The provider template depends on @expressots/core, which has an internal express import for its middleware service. Even if your provider never touches HTTP, Jest needs express resolvable for tests to load the core types. The template lists it under devDependencies so it doesn't pollute downstream consumers.

Consuming the provider in an app

Once published (or installed via file: for local dev):

cd ../my-app
npm install @your-org/cool-provider
src/app.controller.ts
import { provide, inject } from "@expressots/core";
import { controller, Get } from "@expressots/adapter-express";
import { GreeterProvider } from "@your-org/cool-provider";

@provide(AppController)
@controller("/")
export class AppController {
constructor(
@inject(GreeterProvider) private readonly greeter: GreeterProvider,
) {}

@Get("/hello/:name")
hello(@param("name") name: string) {
return { message: this.greeter.greet(name) };
}
}

Because GreeterProvider is decorated with @provide, the container resolves it automatically. No manual bind() required.
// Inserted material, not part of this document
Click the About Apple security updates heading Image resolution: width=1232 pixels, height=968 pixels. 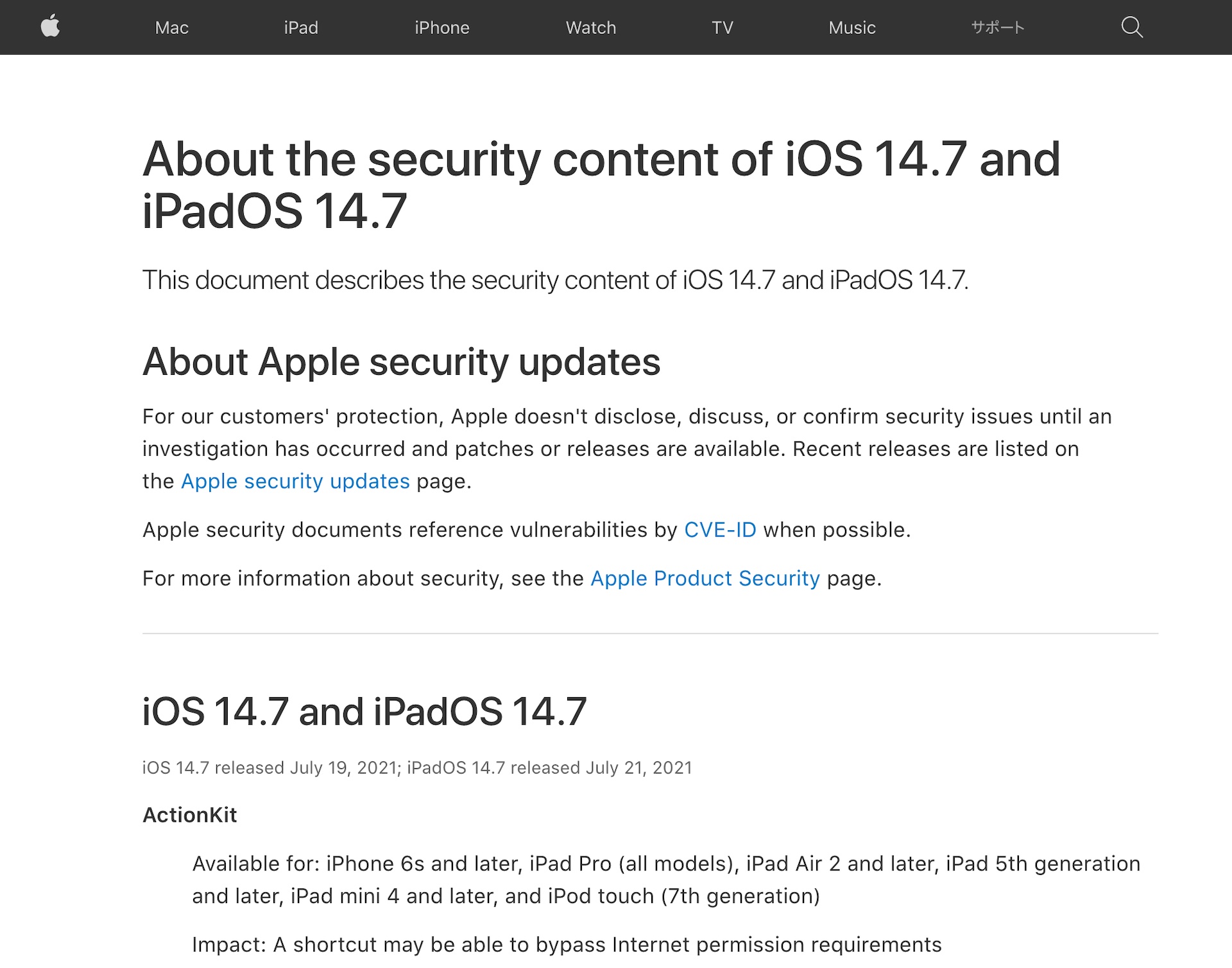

If the consuming app uses a non-default prefix or other constructor options, expose a small factory:

@your-org/cool-provider
import { Container } from "@expressots/core";
import { GreeterProvider, GreeterOptions } from "./greeter.provider";

export function registerGreeter(container: Container, options: GreeterOptions = {}) {
container.bind(GreeterProvider).toDynamicValue(() => new GreeterProvider(options));
}
my-app/src/app.ts
import { registerGreeter } from "@your-org/cool-provider";

export class App extends AppExpress {
async globalConfiguration() {
registerGreeter(this.container, { prefix: "Bonjour" });
}
}

If your provider talks to a network resource, implement IHealthCheck so consuming apps can include it in their /health endpoint for free:

import { IHealthCheck, HealthCheckResult } from "@expressots/core";

export class CacheProvider implements IHealthCheck {
async healthCheck(): Promise<HealthCheckResult> {
const start = Date.now();
try {
await this.client.ping();
return { status: "healthy", latency: Date.now() - start };
} catch (err) {
return { status: "unhealthy", message: (err as Error).message };
}
}
}

Publishing

The template is pre-wired for release-it + conventional commits:

npm run release # interactive: bumps version, generates CHANGELOG, tags, pushes

Default behaviour (configured in package.json#release-it):

  • ✅ Reads conventional-commit messages to bump (patch/minor/major)
  • ✅ Generates / appends to CHANGELOG.md
  • ✅ Creates a Git tag and pushes
  • ✅ Creates a GitHub release
  • 🚫 Does not publish to npm automatically. Flip "npm": { "publish": false } to true once you're confident, or use a CI workflow

For npm publishing in CI, the typical flow is:

npm run build
npm publish --access public --tag latest

Or for early previews:

npm publish --access public --tag next

Match the tag your CI uses for the framework itself (preview, next, etc.) so users can opt in/out of unstable releases cleanly.

Repository hygiene

The template ships with:

  • commitlint.config.ts + husky for conventional commit enforcement
  • prettier and eslint configs aligned with the rest of the framework
  • .gitignore / .npmignore already filtering lib/ correctly (only lib/**/* is published)

Don't strip these. They're what makes a provider package look like an @expressots/* package from the outside.

Troubleshooting

ERR_MODULE_NOT_FOUND for relative imports in ESM You forgot the .js extension in src/index.ts or another barrel file. Add it: export * from "./greeter.provider.js".

Cannot find module 'express' when running tests Make sure express and @types/express are in devDependencies. The provider template includes them by default.

build-esm.js left my package.json with "type": "module" The script aborted mid-flight. Manually revert package.json to "type": "commonjs" (or remove the field) and re-run npm run build. The next clean build will be atomic again.

Consumer app fails to inject the provider Your provider class needs @provide(YourClass). Without it the DI container doesn't know about it. If you can't decorate the class (e.g. you're wrapping a third-party SDK), expose a register* helper as shown above.